▶ **Task brief**
Answer these questions about the baseball recap below, one line each:
1. Who hit the three-run homer that gave the Angels a lead over the Astros?
2. Which Cubs player hit two homers against the Indians?
3. In what inning did Jay Bruce homer for the Mets?

▶ **Quoted text**
-- BEGIN --
Angels 8, Astros 7: Charlie Morton and Shohei Ohtani have been two of the most talked about pitchers to start the season and they faced off in this one. Not too stellar a faceoff, unfortunately, as Mike Trout homered off of the first pitch Morton threw him and Andrelton Simmons followed him in the act. The Angels would score two more off of him in the third and he wouldn’t last four. Meanwhile, Ohtani gave up four runs, including a homer to Derek Fisher and would see another run for which he was responsible score on a Brian McCann go-ahead blast. His night would end having given up four runs as well. Anaheim tied it back up on an Albert Pujols single and then Simmons would hit his second homer of the night — a three-run shot — to give the Angels a lead they would not surrender. Fun fact: Mike Scioscia ran out of mound visits in this one. Unless I missed one, he was the first manager to do so in a game since the mound visit rule was established.

Cubs 10, Indians 3🎶Kyle Schwarber came back to Ohio . . . and his city was gone . . . but the guy who wrote about it . . . was a Republican pawn . . . A, oh, way to go O-hi-o . . .🎶 Two homers for the best thing to come out of Middletown, Ohio over the past decade or so. A homer each for Willson Contreras and Ian Happ. Same result as Game 7 in 2016. Pretty much the same weather too. Unfit for man or beast or Josh Tomlin

Yankees 8, Twins 3: Gary Sanchez hit two homers and Aaron Judge and Didi Gregorius each went deep as well, with Sanchez and Gregorius each driving in three. Didi has been having such a fantastic year that, eventually, I’m assuming the people who run the ads at Yankee Stadium will spell his name right:

Mets 6, Cardinals 5: Jay Bruce‘s tenth inning homer gave the Mets a lead they’d hold on to for the win. Yoenis Cespedes hit a homer earlier that I’m pretty sure killed (a) a baseball; and (b) Luke Weaver:

463 feet, my man.
-- END --
▶ **Given data**
-- BEGIN --
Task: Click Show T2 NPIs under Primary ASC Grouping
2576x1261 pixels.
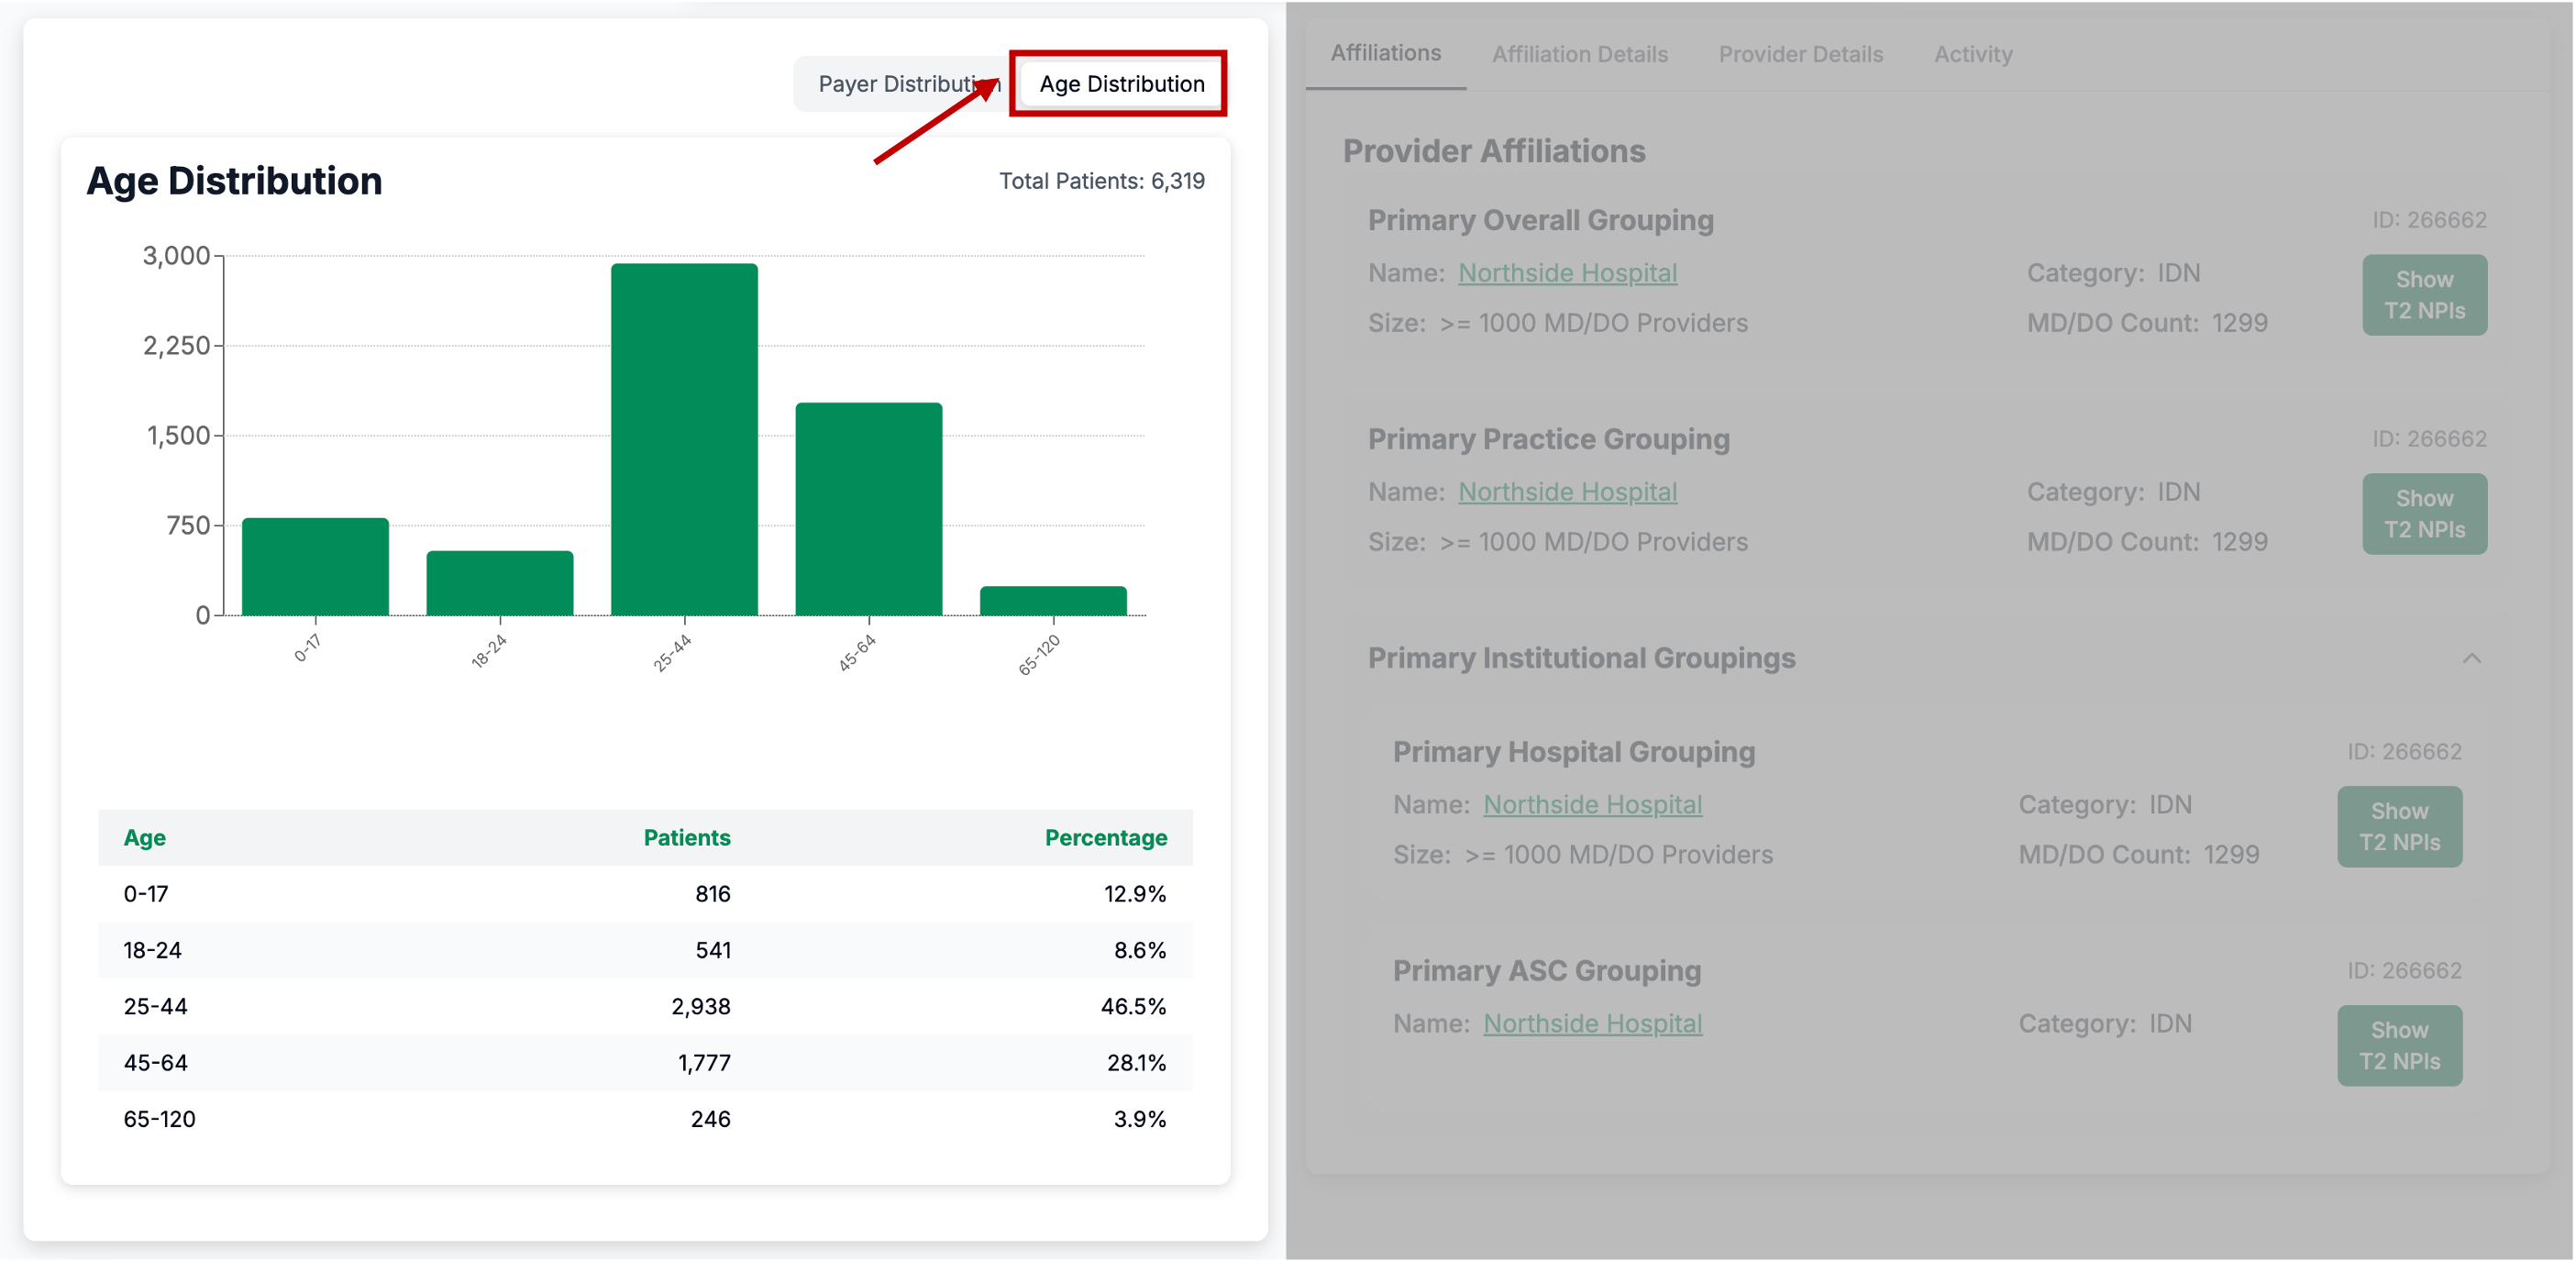Action: point(2398,1046)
-- END --
▶ **Answer below**
1. Andrelton Simmons
2. Kyle Schwarber
3. The tenth inning